America is back. But is it really?

At the beginning of his presidency, Joe Biden vowed to “repair our alliances and engage with the world once again, not to meet yesterday’s challenges, but today’s and tomorrow’s.” Six months into his term, is America really back, as the president is fond of saying?

That is hardly the impression one gets in Afghanistan, where the American pullout has provided a new momentum to the Taliban’s insurgency, punctured only with occasional, half-hearted U.S. airstrikes. If the Taliban’s ascent to power is indeed just a matter of time, Biden’s presidency thus risks overseeing the most dramatic rollback of women’s rights in the world in a generation as well as the re-emergence of Afghanistan as a safe haven for terrorist groups and as a place for regional power competition.

Afghanistan might be a distant place, but the lesson of both 9/11 and of Europe’s 2015 refugee crisis is that the West cannot insulate itself from consequences of instability and conflict elsewhere in the world. True, America cannot be everywhere. Yet, by default, America was in Afghanistan. As of late, U.S. presence, which provided a significant degree of stability, came at a reasonably low cost to American blood and treasure. The burden of proof should have been on the advocates of withdrawal to demonstrate in what ways the status quo was supposedly unsustainable and how giving up on Afghanistan was consistent with the broader agenda of America’s international re-engagement.

That, of course, is an argument that the administration never made. Eastern Europeans, too, have little reason to believe that America is back, particularly after the administration broke with a long-standing bipartisan consensus opposing the Nord Stream 2 pipeline. Greenlighting the deal is as much a favor to Vladimir Putin as it is to Angela Merkel. And with just weeks left in office, it is not obvious how exactly the German chancellor can be expected to reciprocate.
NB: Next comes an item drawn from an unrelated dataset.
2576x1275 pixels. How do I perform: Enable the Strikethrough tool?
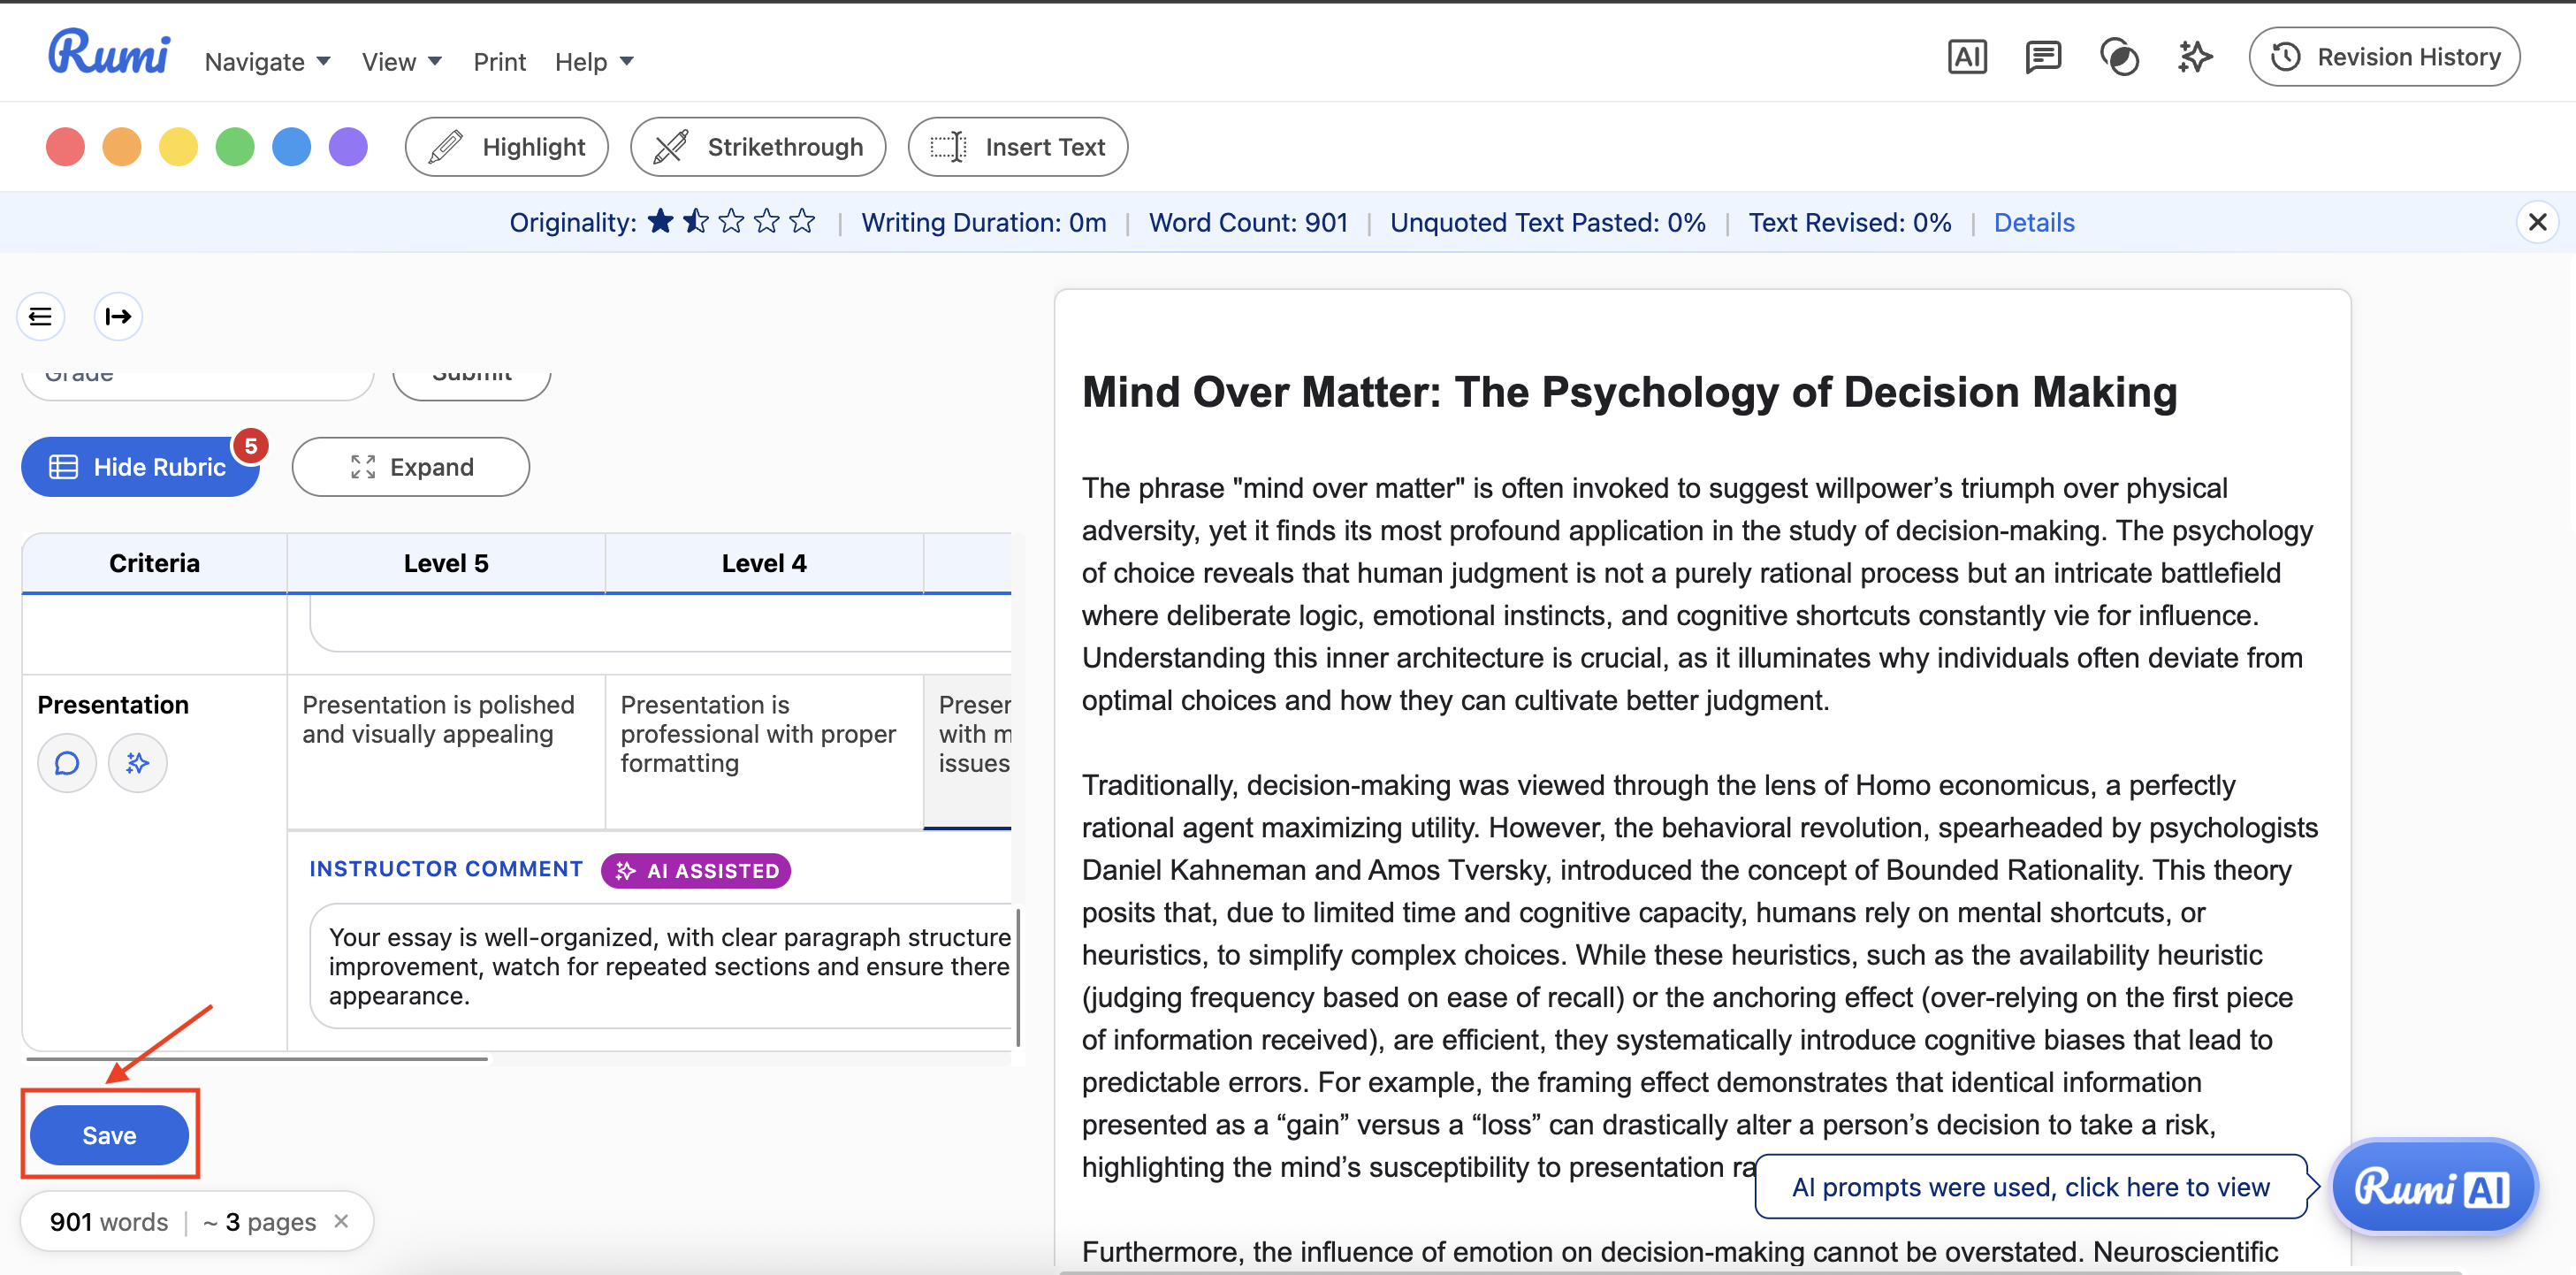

The deal, meanwhile, is a blow to Ukraine—far outweighing value of the German donation of $175 million toward the country’s green energy sector or the value of an Oval Office meeting for President Volodymyr Zelensky. At best, it comes as a sharp disappointment to the most consistently pro-American countries in Europe—the Baltic states and Poland.

Both the Afghanistan withdrawal and the agreement on Nord Stream 2 made over the heads of those most affected by it will have consequences. The former signals that the United States is a fair-weather friend, whose commitments are durable only insofar as they carry tolerable political costs. The latter, meanwhile, makes the United States and Germany directly complicit in Putin’s future shenanigans in the region. The deal also erodes trust that Eastern Europeans have in both the United States and in Germany (and by extension in the EU). It may not be altogether surprising that Poland has already started flirting with deeper relations with China.

What is left of America’s comeback? Biden’s rhetoric on Cuba was laudable, but the administration has barely lifted a finger for ordinary Cubans. Then there is a hitherto fruitless pleading with Iran to return to a “stronger” version of the Joint Comprehensive Plan of Action (JCPOA). The sophisticated class is surely heartened by America’s rejoining of the Paris accord, though the practical consequences for decarbonization are unclear. Recall that U.S. emissions declined during much of Donald Trump‘s presidency for reasons unrelated to climate summitry. Meanwhile, many of the protectionist policies of the Trump era linger in place, hurting our allies and U.S. consumers alike, while the World Trade Organization remains paralyzed.

Finally, the administration’s posture on the challenge of the day, China, remain vague. The stagnating defense budget does not provide much reassurance to America’s Asian allies. Neither has there been much headway in the efforts to form an effective multilateral coalition of (predominantly) democracies against China. The heightened European alertness to the Chinese threat is a consequence of Beijing’s own ham-fistedness, including sanctioning European parliamentarians and researchers, rather than of anything the new administration has or has not done. Meanwhile, the self-serving European illusion that the economic relationship with China could be separated from the more contentious political issues lives, as exemplified by the recent video summit featuring China’s Xi Jinping, France’s Emmanuel Macron and Merkel. Given China’s role in electromobility, the EU’s monomania with climate change might easily foster a further deepening of ties between the two economies.

There is no question that the Trump years did real damage to America’s standing in the world. Americans of all political stripes should wish for the Biden presidency to succeed in repairing and updating the country’s global alliances. There is still a chance for the president to do more than just to manage, in a polite and civilized way, the steady decline of U.S. influence around the world. Extrapolating from these past six months, however, gives one little reason for optimism.


Dalibor Rohac is a senior fellow at the American Enterprise Institute (AEI), where he studies European political and economic trends, specifically Central and Eastern Europe, the European Union (EU) and the eurozone, US-EU relations, and the post-Communist transitions and backsliding of countries in the former Soviet bloc. He is concurrently a research associate at the Wilfried Martens Centre for European Studies in Brussels and a fellow at Anglo-American University in Prague.